Is the Religious Backlash Against Noah and Cosmos Justified?

In theory, Noah and Cosmos are nothing alike. One is a multimillion-dollar action film based on one of the most well-known and beloved biblical narratives in history. The other is a geeky science show that delves into the inner-workings of the universe.

Yet these two disparate productions share at least one big thing: fired-up backlash from religious fundamentalists.

Noah has sparked ire for its very loose interpretation of the Bible. Apparently, turning scripture into an action-packed 3-D extravaganza requires some, er, artistic liberties. Plus, its director, Darren Aronofsky, is an out atheist, which as you can imagine is not sitting well with the devout crowd. Here's how a writer for Creationist Today put it when referring to Aronofksy:

You have to wonder, is this atheist just seeing if he can make fun of the Bible and get Christians to pay for it?

Ouch! Some are even mad about the very shape of the ark, proving that you really, truly can't please 'em all.

As for Cosmos, it too has fundamentalists up in arms, primarily for overlooking creationism in its assessment of the origin of the universe. It has also boldly—and rather shockingly, considering it airs on Fox—not shied away from criticizing religious dogma outright. An extended animated segment in the first show focused on Giordano Bruno, who was persecuted by the church for sharing his theory that Earth wasn't the center of the universe. The show reveals the torture devices used against him, and even makes the pope look like Jafar in a papal hat—not the kind of stuff religious folks are keen to embrace.
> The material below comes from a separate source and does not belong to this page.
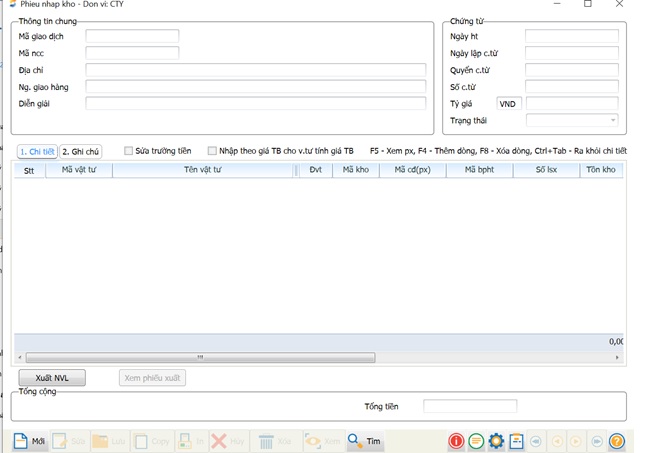This screenshot has height=453, width=671.
Task: Click the Tên vật tư column header
Action: pos(203,170)
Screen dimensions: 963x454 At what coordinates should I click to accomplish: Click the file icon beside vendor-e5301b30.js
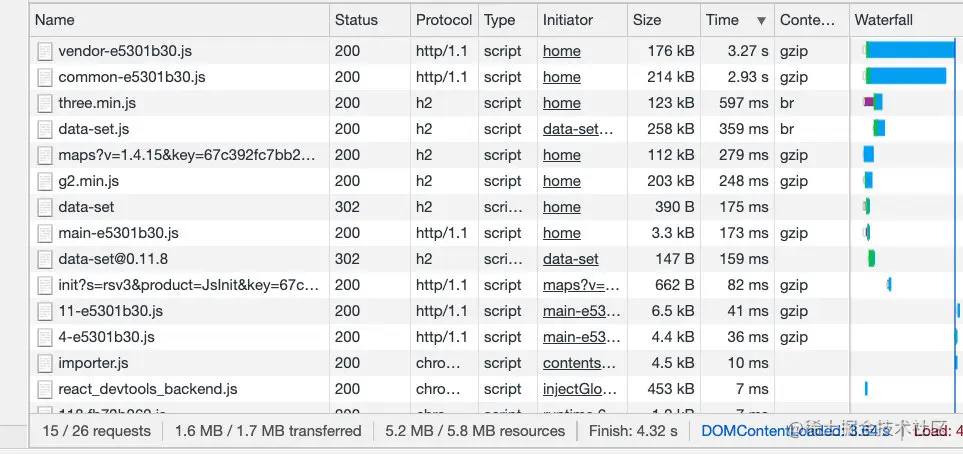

The question is . . . is the backlash justified? Well, yes and no. While it'd be easy to dismiss the rantings as those of far-right nutjobs, I'd argue that the Noah outcry is actually justified, where the Cosmos ire is not.

Here's why: Noah cravenly seems to want it both ways. It's taken a very popular biblical passage that it knows resonates with religious people around the world and blatantly marketed it as a celebration of the scripture. Then (wink wink) it's taken tons of sly liberties to sell tickets to the non-devout as well.

Producers even acquiesced to the demands of fundamentalists by adding this ridiculous, pandering disclaimer to the film's website, ads and trailer:

The film is inspired by the story of Noah. While artistic license has been taken, we believe that this film is true to the essence, values and integrity of a story that is a cornerstone of faith for millions of people worldwide. The biblical story can be found in the book of Genesis.

If the movie wants to change up or challenge Biblical passages, it should absolutely be able to do that. If it wants to celebrate the Bible and market itself as such, fine. But trying to be subversive while appealing to the pocketbooks of the devout is annoyingly duplicitous.

Cosmos, conversely, is openly dedicated to exploring science, which has legitimately come up against dangerous religious dogma over the course of history. It hasn't ever marketed itself as anything other than what it is, or tried to make itself different to lure more viewers. Moreover, it actually celebrates religion in an authentic, thoughtful way. We learn that Bruno, for example, felt connected to something bigger and greater that God created and others didn't understand. He was challenged by the institution of religion, but was actually a faithful man who saw his beliefs as existing in harmony with scientific curiosity.

This is a profound idea that that at once celebrates and challenges our notions of faith, making Cosmos a production that the religious and non-religious alike should celebrate. The same, alas, can't be said for Noah, a blood-soaked action flick that turns scripture into a shameless, money-grabbing plot gimmick. In Noah v. Cosmos, the nerd show wins.